L’amour et la sexualité ont un rôle à jouer dans la prise en charge du cancer. Ils permettent de “se réconcilier avec son corps, prendre conscience qu’il peut être source de plaisir, et non uniquement de violence”. (Catherine Adler-onco-sexologue)
Je me souviens avoir eu des larmes de bonheur lors de ma première relation intime après la chirurgie. Pour la première fois après plusieurs semaines mon corps me procurait autre chose que de la douleur. Les gestes de tendresse et d’intimité sont importants pour contrer les effets délétères d’un cancer. C’est une source d’émotions, une source de vie!
-reconquérir l’estime de soi
Une femme touchée par le cancer, même lorsque ses traitements sont terminés, porte sur elle et en elle des cicatrices dont certaines sont invisibles et indélébiles.
Si elle est debout, elle reste fragilisée par une épreuve qui marque un avant et un après. Elle a fait le deuil de sa santé et d’une partie de sa féminité.
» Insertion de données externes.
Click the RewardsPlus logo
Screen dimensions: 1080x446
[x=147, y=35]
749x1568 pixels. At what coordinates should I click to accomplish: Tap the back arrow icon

Retrouver sa féminité, se sentir à nouveau à l’aise avec son corps, ré-apprivoiser son image, peut prendre du temps.
Les socio-esthéticiennes et esthéticiennes peuvent également vous aider à regagner confiance en vous, à réapprendre à prendre soin de vous, à être touchée, à renouer avec votre corps.
POUR CONCLURE
Dans la majorité des cas, le cancer du sein n’est plus une maladie fatale. Après le cancer, il ne s’agit pas de survivre, mais belle et bien de vivre. Or, les solutions proposées pour préserver l’intimité des femmes sont à la fois inefficaces et non remboursées.
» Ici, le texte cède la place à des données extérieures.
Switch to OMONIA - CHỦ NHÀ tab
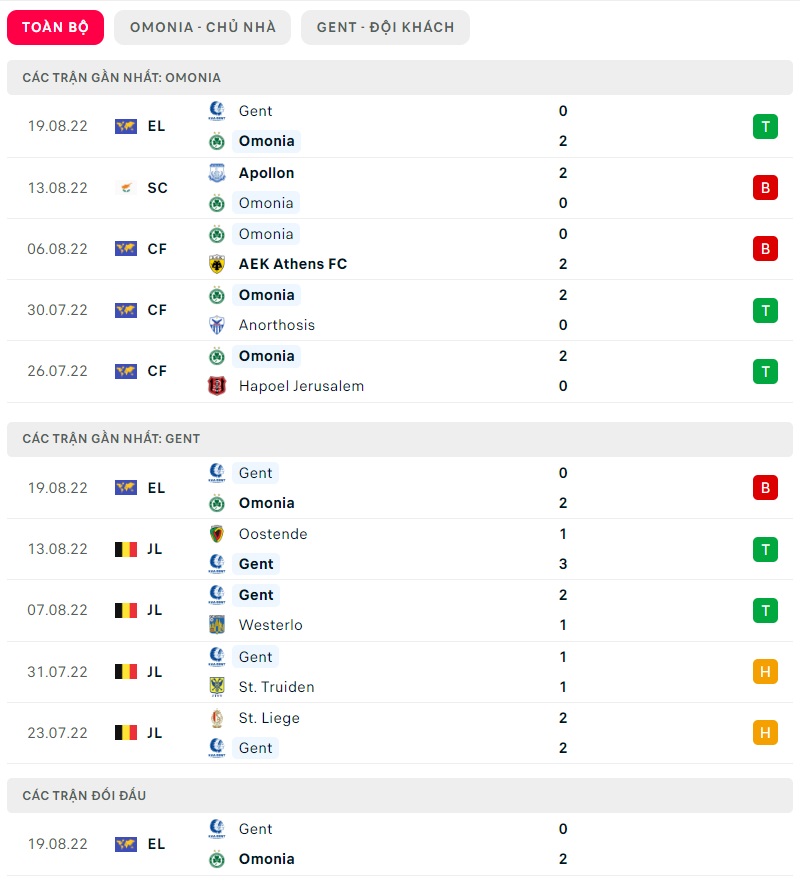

Les solutions classiquement utilisées lors de la ménopause (Traitement Hormonal Substitutif oral ou locale) sont proscrites dans le cas des cancer hormono- dépendants, les femmes se retrouvent dans une impasse. Pourtant, il existe de nouvelles stratégies, telles que la régénération vulvo-vaginale et l’acide hyaluronique, mais ces méthodes sont peu répandues et non remboursées par l’assurance maladie.
Auditionnée au Sénat par le Groupe d’Étude sur le Cancer en juin 2019, je milite pour que ces techniques onéreuses, ne soient plus réservées aux privilégiées ayant les moyens financiers et l’accès à l’information, mais soient généralisées et remboursées par la Sécurité sociale.
J’espère de tout coeur que ma voix permettra d’ouvrir la voie à toutes les femmes réduites au silence, à la culpabilité et la souffrance de ne plus se sentir femme.
Isabelle Guyomarch
Isabelle Guyomarch est une professionnelle passionnée et aguerrie dans les univers pharmaceutique et de la cosmétique quand elle est touchée par un cancer du sein en 2013. En 2017, elle crée Ozalys, une marque de dermo-cosmétiques créée par des femmes pour les femmes touchées par le cancer.